BAB 14

328 99 19
                                    

"Mau cemburu, tapi sadar bukan siapa-siapa."

***

Samuel terbangun dari tidurnya. Ia melirik jam di atas nakas yang menunjukan pukul 6.00 WIB. Samuel  segera bangun untuk membersihkan diri.

Lima belas menit berlalu, Samuel keluar dari kamar mandi dengan tubuh yang segar. Samuel memasuki ruang ganti yang memang tersedia di kamarnya.

Penampilannya sudah rapih. Samuel bukan seorang badboy atau goodboy. Ia hanya murid standar saja. Dalam bidang akademik maupun nonakademik Samuel cukup pandai.

Samuel menuruni anak tangga.

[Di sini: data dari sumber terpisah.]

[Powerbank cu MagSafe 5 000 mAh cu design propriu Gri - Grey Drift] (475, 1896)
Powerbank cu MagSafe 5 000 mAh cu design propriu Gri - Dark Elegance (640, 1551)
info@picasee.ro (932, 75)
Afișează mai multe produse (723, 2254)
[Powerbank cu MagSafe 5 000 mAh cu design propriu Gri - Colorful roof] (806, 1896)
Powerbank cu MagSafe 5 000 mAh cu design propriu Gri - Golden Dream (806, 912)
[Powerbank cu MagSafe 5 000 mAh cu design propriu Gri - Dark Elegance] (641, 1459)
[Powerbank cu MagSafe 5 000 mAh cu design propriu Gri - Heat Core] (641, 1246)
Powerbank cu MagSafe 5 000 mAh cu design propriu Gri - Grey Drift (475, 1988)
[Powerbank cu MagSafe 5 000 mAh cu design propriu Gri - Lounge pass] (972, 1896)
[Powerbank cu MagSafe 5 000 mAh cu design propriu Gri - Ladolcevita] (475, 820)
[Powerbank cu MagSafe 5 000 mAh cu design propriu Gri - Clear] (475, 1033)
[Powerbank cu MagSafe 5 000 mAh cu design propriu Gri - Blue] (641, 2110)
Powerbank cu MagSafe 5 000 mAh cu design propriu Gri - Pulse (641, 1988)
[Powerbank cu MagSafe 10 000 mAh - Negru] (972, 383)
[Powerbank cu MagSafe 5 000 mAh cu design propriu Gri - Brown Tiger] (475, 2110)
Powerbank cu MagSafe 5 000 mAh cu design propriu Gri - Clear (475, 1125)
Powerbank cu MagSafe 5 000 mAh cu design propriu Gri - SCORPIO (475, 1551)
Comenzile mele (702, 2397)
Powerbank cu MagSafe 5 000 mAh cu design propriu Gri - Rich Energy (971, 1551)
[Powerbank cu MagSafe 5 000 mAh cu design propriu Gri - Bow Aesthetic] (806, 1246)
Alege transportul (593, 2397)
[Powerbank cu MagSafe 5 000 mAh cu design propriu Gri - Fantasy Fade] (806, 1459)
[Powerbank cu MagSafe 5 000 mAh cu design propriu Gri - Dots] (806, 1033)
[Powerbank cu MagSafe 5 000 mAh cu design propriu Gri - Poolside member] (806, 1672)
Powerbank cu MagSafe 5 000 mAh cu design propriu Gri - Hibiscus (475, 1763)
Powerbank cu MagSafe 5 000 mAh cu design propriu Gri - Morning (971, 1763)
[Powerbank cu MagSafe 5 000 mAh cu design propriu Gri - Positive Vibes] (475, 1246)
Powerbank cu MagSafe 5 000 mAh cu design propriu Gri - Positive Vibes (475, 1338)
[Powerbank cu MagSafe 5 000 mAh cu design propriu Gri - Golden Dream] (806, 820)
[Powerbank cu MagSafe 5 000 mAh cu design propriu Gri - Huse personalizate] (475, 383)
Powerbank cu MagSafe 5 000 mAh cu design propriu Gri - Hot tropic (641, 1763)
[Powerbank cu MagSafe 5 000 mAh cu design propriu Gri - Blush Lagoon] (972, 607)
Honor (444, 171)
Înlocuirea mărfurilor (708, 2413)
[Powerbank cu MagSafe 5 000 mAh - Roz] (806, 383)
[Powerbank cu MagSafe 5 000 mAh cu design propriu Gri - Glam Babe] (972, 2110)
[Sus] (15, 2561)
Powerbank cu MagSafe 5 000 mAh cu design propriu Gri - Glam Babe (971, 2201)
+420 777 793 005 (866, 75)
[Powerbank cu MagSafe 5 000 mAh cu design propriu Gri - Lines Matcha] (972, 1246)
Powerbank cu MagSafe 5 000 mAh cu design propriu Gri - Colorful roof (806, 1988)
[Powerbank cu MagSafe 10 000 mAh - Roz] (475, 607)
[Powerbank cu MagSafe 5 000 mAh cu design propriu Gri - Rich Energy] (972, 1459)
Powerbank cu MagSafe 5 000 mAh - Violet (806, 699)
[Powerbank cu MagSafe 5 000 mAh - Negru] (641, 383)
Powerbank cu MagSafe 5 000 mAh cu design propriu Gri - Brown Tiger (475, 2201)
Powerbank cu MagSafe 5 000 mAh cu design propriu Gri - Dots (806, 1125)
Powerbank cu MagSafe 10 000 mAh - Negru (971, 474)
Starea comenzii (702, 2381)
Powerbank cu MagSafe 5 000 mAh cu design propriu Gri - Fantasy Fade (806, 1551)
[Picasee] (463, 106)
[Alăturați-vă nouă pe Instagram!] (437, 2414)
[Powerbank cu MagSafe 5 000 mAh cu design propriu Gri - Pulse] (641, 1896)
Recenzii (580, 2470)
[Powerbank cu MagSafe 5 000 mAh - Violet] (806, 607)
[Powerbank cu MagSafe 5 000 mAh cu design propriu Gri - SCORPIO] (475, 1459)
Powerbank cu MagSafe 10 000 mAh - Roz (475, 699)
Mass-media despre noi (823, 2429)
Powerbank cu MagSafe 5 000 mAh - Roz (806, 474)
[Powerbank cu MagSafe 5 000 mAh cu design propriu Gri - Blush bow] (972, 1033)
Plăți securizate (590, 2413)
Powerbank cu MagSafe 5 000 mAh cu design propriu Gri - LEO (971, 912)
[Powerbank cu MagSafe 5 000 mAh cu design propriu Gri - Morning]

Ia melihat Narmi tengah mengsajikan makanan ke tempat meja. Samuel menghampiri Narmi.

"Bi," panggil Samuel.

Narmi menoleh. "Eh, iya den?"

"Jangan biarkan dia ke sini lagi," ucap Samuel dingin.

"Ah ... hm ... tapi, Den—"

"Saya cuman minta itu sama Bibi, apa sulit?" Narmi akhirnya mengangguk patuh.
Samuel menghela napas. Ia kemudian duduk di kursinya. Sudah tiga hari semenjak orang itu datang, Samuel menyibukan diri dengan berbagai kegiatan.

Samuel juga jarang berada di rumah. Ia lebih memilih beristirahat di studio musiknya. Masih sulit dipercaya, orang itu datang lagi setelah empat tahun menghilang.

Orang itu juga sudah berkali-kali mengirimkannya pesan. Namun, Samuel abaikan. Paket yang setiap harinya selalu dikirim oleh seseorang yang Samuel benci selalu ada, dan Samuel tidak pernah membukanya.

Samuel beranjak dari duduknya. "Bi, saya pergi dulu," pamitnya.

Narmi mengangguk sambil tersenyum. "Hati-hati di jalan, Den." Samuel mengangguk mengiyakan.

Samuel sudah menganggap Narmi Ibunya sendiri. Baginya, Narmi bukanlah seorang pelayan di rumahnya saja. Narmi juga sudah merawatnya dari kecil hingga sekarang.

Samuel mencium punggung tangan Narmi, selayaknya anak mencium tangan Ibunya.

"Uel pamit, assalamuallaikum."

Narmi menjawab, "Waalaikumussalam."

***

"Lo kok bandel sih, K," omel Raya. "Lo itu masih sakit, ngapain sekolah?" Raya berdecak kesal.

Kanna menyengir lebar menanggapi perkataan Raya. "Siapa tau, kan, lo kangen gue?"

"Najisin!" cibirnya.

Sudah terhitung berapa menit Raya mengomeli Kanna. Dari Kanna datang ke kelas, Raya sudah mengomelinya panjang lebar.

Kanna sudah tidak betah di rumah sakit. Dokter juga sudah mengatakan jika kondisinya sudah pulih. Jadi, tidak salah jika ia pulang.

"Eh, gue ke kelas Kak Uel dulu, ah," pamit Kanna.

"Ngapain?" tanya Raya ketus.

Kanna memperlihatkan isi note yang sedang ia pegang. "Biasalah."

Raya memutar bola matanya malas. Raya kira, setelah sakit Kanna akan melupakan Samuel sejenak, nyatanya tidak. Kanna justru terus menanyakan Samuel padanya. Raya sendiri sampai kesal.

Entahlah, setiap Kanna menyebut nama Samuel, Raya merasa ada ketakutan tersendiri dalam hatinya. Ia takut, Kanna mengetahui sisi gelap hidup Samuel. Dan, berakhir kekecewaan.